■ **Aim of the task**: A faithful copy of the entries is needed, one that leaves out the pictures.

■ **Material for this exercise**:
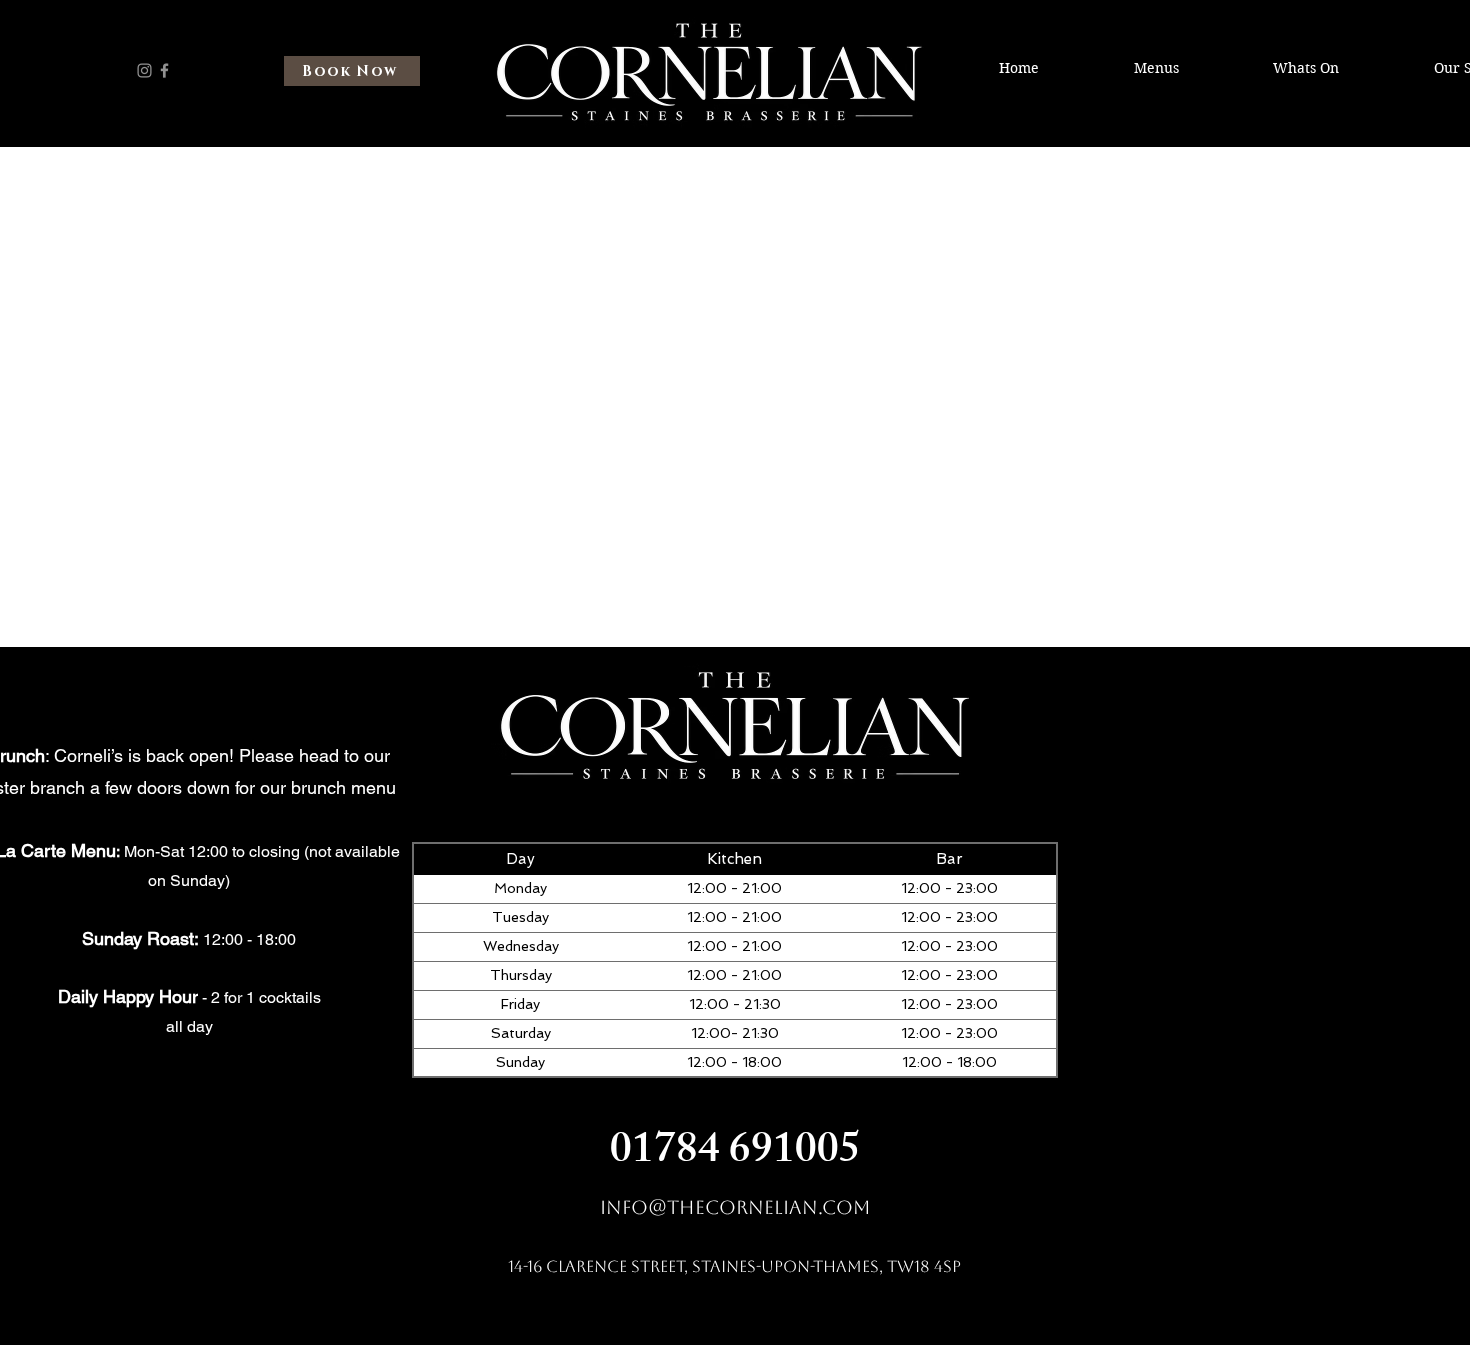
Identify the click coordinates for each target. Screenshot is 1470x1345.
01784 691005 (735, 1154)
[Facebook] (164, 70)
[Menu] (95, 85)
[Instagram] (144, 70)
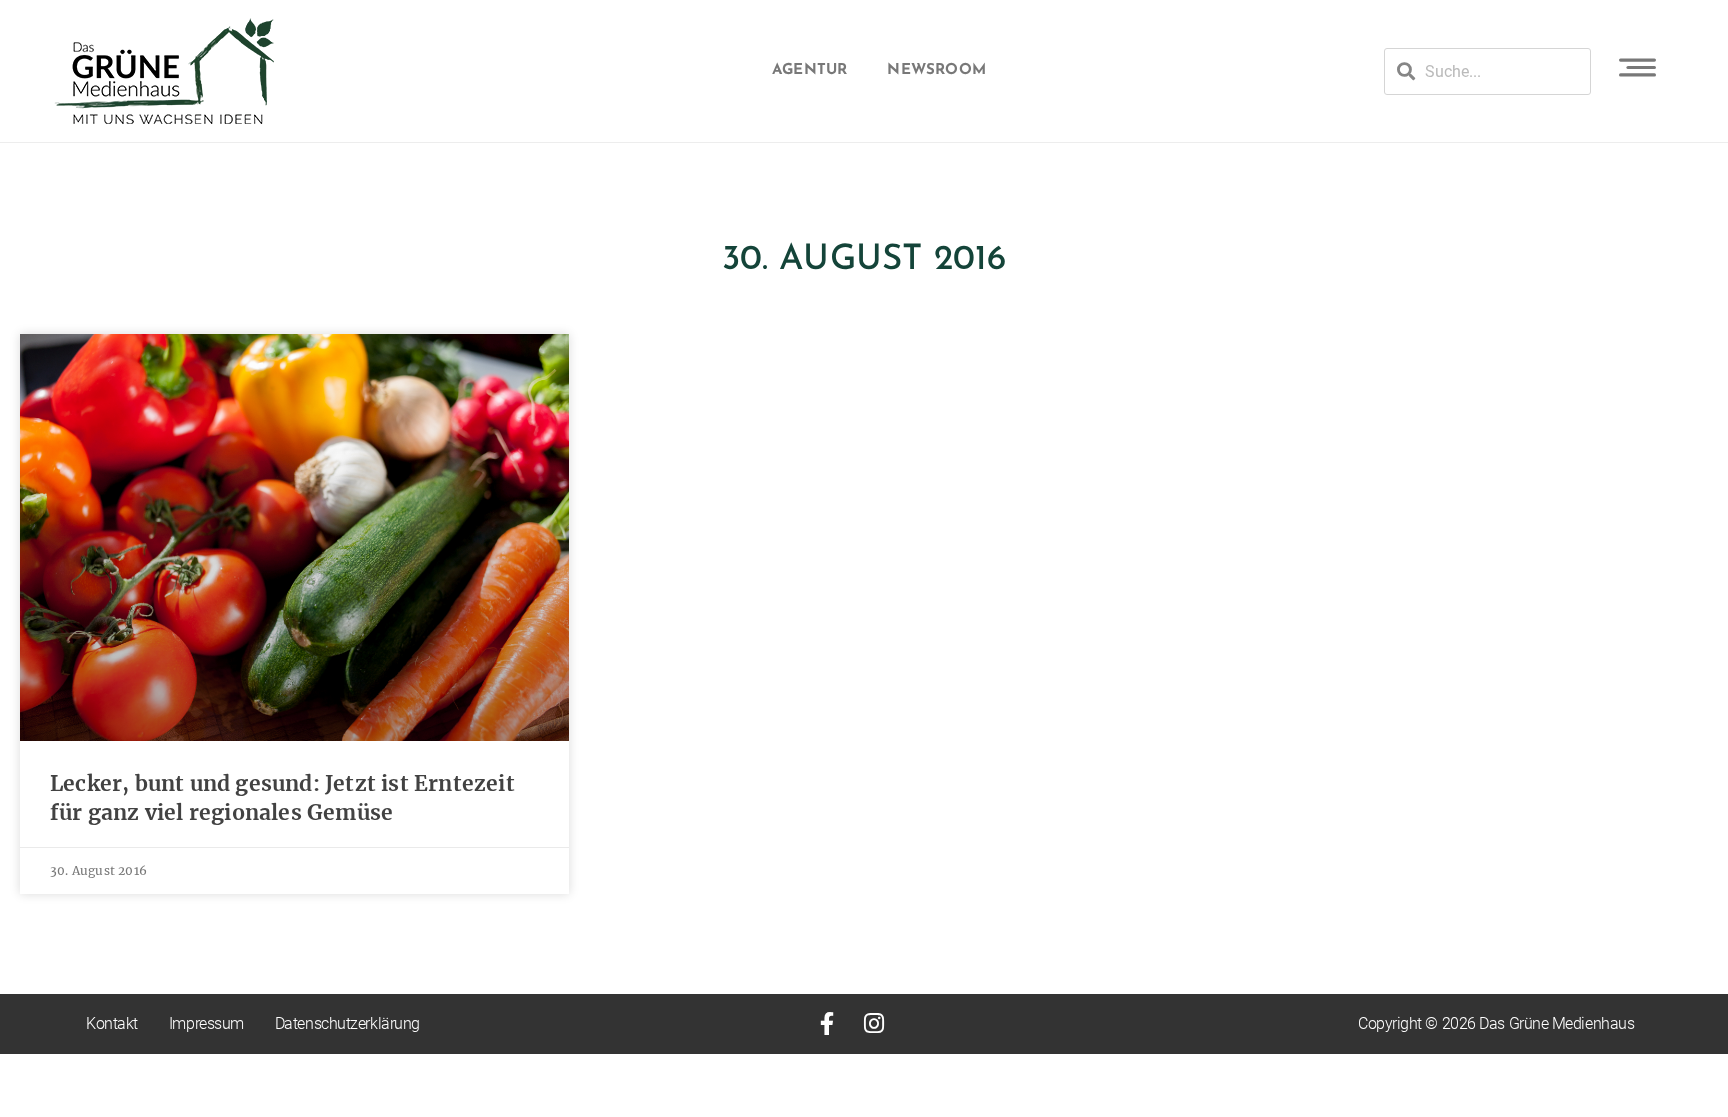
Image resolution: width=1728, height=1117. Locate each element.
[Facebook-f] (826, 1024)
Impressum (206, 1023)
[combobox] (1488, 71)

■ **Solution to the problem**:
Identify the click coordinates for each target. Screenshot is 1470x1345.
01784 691005 (735, 1154)
[Facebook] (164, 70)
[Menu] (95, 85)
[Instagram] (144, 70)
Image resolution: width=1728, height=1117. Locate each element.
[Facebook-f] (826, 1024)
Impressum (206, 1023)
[combobox] (1488, 71)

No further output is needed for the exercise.